> **Problem**
Copy out the material below with "Screen dimensions" changed to "Display size" everywhere it appears, leaving everything else unchanged.

> **Excerpted records**
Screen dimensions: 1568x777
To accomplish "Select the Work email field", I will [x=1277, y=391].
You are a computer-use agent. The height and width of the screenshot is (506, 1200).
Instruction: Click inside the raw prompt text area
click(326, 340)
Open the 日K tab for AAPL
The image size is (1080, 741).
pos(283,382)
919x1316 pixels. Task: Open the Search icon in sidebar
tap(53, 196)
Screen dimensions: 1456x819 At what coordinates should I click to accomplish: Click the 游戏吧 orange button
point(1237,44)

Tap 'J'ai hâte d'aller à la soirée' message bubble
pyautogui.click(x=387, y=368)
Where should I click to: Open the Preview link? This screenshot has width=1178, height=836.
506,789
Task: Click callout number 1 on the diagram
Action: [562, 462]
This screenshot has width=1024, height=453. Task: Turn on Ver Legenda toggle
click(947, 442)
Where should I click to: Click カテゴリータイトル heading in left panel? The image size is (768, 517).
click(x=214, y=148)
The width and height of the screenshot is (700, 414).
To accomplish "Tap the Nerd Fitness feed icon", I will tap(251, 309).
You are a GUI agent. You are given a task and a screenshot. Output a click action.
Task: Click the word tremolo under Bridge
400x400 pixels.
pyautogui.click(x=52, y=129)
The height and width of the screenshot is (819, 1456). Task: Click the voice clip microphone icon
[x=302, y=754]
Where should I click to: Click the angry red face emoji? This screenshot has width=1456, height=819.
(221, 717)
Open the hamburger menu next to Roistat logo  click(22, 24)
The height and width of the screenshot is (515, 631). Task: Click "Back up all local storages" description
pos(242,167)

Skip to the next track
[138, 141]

> **Solution to the problem**
Display size: 1568x777
To accomplish "Select the Work email field", I will [x=1277, y=391].
You are a computer-use agent. The height and width of the screenshot is (506, 1200).
Instruction: Click inside the raw prompt text area
click(326, 340)
Open the 日K tab for AAPL
The image size is (1080, 741).
pos(283,382)
919x1316 pixels. Task: Open the Search icon in sidebar
tap(53, 196)
Display size: 1456x819 At what coordinates should I click to accomplish: Click the 游戏吧 orange button
point(1237,44)

Tap 'J'ai hâte d'aller à la soirée' message bubble
pyautogui.click(x=387, y=368)
Where should I click to: Open the Preview link? This screenshot has width=1178, height=836.
506,789
Task: Click callout number 1 on the diagram
Action: [562, 462]
This screenshot has width=1024, height=453. Task: Turn on Ver Legenda toggle
click(947, 442)
Where should I click to: Click カテゴリータイトル heading in left panel? The image size is (768, 517).
click(x=214, y=148)
The width and height of the screenshot is (700, 414).
To accomplish "Tap the Nerd Fitness feed icon", I will tap(251, 309).
You are a GUI agent. You are given a task and a screenshot. Output a click action.
Task: Click the word tremolo under Bridge
400x400 pixels.
pyautogui.click(x=52, y=129)
The height and width of the screenshot is (819, 1456). Task: Click the voice clip microphone icon
[x=302, y=754]
Where should I click to: Click the angry red face emoji? This screenshot has width=1456, height=819.
(221, 717)
Open the hamburger menu next to Roistat logo  click(22, 24)
The height and width of the screenshot is (515, 631). Task: Click "Back up all local storages" description
pos(242,167)

Skip to the next track
[138, 141]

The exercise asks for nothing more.